## Task to carry out
Whenever a line in the entries includes the word "list", copy that line out.
━━ Task data ━━
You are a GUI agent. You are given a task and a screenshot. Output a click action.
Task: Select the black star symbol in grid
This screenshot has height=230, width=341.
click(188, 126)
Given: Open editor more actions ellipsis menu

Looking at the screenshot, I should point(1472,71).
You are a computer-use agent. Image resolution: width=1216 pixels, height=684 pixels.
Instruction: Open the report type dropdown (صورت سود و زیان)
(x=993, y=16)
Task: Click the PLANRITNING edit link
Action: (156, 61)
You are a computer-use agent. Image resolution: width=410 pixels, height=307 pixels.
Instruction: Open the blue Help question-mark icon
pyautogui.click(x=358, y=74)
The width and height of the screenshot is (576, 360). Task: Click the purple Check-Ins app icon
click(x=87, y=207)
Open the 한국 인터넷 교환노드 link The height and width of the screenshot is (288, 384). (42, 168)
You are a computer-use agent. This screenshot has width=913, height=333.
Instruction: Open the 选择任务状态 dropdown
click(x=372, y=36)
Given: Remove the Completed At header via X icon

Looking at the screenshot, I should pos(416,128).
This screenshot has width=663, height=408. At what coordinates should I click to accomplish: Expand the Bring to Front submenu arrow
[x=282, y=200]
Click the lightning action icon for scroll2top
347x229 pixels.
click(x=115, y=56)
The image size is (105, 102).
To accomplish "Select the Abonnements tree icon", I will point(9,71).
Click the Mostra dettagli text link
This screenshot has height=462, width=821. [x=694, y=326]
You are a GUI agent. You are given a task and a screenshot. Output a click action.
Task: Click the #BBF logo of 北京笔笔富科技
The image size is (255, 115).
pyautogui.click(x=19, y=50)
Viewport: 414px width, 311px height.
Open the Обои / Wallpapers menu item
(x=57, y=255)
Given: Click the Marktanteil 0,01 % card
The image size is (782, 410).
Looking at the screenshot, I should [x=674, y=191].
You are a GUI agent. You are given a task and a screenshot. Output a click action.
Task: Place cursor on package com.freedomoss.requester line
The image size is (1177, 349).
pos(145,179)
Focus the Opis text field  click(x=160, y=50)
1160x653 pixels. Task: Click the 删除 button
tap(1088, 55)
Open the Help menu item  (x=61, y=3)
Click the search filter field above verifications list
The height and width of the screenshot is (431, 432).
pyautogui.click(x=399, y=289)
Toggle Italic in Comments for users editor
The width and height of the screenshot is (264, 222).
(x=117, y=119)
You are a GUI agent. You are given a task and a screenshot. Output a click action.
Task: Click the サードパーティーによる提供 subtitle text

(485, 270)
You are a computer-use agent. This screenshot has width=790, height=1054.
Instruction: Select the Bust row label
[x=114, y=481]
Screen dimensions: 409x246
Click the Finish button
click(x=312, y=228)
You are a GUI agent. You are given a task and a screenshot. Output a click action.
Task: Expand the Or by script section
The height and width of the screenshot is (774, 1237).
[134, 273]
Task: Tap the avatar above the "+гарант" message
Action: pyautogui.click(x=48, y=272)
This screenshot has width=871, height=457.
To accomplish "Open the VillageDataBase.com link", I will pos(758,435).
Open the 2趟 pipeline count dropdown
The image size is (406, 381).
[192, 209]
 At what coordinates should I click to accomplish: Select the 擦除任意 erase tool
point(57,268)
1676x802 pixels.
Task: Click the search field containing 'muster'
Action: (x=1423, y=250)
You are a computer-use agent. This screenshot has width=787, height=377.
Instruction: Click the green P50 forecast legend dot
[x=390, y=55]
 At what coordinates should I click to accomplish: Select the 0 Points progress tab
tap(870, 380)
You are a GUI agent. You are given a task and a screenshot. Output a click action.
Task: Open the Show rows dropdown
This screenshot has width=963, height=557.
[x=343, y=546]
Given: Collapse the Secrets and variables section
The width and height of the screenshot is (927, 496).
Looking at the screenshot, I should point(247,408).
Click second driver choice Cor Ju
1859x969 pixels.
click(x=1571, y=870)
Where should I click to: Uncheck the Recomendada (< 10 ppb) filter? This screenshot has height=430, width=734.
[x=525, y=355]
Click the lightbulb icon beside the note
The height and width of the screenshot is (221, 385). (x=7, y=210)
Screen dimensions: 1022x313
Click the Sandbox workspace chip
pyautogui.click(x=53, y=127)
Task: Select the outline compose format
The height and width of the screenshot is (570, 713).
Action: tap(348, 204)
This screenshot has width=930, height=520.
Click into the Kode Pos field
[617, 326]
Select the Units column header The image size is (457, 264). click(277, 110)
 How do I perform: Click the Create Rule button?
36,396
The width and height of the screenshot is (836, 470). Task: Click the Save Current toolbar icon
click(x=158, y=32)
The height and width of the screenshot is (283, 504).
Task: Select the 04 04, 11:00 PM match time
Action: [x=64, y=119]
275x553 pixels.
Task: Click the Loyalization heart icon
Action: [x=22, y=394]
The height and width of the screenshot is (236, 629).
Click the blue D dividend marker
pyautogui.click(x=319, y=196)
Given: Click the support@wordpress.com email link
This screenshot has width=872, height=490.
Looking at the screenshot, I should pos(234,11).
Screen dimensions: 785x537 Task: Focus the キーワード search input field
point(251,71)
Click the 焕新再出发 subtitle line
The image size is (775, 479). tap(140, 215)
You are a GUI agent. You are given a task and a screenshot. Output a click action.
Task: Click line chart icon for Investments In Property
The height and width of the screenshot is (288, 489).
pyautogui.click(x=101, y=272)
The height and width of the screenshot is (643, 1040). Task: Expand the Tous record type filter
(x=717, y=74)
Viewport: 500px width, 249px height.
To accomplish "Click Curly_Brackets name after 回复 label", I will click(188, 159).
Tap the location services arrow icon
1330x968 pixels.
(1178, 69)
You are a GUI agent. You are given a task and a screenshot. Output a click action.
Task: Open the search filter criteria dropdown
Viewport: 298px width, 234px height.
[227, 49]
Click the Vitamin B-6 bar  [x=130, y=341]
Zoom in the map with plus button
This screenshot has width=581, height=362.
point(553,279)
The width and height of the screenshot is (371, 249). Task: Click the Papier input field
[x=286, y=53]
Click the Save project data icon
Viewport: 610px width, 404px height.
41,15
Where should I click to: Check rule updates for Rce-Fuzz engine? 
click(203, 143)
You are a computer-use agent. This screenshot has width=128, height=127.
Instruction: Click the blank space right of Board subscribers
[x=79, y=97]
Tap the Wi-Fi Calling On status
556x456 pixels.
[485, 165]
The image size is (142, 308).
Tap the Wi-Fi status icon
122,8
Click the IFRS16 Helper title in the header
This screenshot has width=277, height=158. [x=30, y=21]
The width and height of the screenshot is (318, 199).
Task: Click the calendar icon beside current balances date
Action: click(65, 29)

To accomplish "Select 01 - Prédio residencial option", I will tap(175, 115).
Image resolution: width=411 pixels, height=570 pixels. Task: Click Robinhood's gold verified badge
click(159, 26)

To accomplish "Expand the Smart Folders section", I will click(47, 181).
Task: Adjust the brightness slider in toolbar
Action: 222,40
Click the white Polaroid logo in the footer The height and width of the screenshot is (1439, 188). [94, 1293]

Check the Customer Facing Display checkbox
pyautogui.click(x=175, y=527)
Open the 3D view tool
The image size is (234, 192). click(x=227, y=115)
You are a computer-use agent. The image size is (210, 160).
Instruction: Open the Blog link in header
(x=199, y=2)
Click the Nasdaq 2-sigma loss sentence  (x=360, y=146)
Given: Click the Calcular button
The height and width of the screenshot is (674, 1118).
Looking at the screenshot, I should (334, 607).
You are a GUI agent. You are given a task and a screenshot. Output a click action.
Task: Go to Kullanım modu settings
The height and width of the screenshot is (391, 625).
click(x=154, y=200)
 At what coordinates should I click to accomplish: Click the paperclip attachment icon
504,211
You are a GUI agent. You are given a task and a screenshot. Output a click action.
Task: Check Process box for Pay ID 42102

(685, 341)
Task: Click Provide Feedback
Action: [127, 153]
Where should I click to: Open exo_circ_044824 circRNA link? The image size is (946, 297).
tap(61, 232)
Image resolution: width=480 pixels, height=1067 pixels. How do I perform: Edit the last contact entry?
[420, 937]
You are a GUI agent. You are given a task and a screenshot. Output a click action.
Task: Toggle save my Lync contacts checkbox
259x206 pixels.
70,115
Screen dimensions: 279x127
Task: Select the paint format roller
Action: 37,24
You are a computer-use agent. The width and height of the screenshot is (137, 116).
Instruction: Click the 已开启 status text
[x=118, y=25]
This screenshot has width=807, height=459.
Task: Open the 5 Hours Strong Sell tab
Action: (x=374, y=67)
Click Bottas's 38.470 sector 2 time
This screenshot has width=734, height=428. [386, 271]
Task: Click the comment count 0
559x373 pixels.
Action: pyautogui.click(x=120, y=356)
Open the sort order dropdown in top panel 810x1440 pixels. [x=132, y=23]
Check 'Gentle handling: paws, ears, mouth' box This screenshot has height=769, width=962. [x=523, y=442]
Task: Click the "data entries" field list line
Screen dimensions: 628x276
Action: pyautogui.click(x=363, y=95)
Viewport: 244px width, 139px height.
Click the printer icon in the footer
━━━
## Response area
Click the search filter field above verifications list
Task: Click the "data entries" field list line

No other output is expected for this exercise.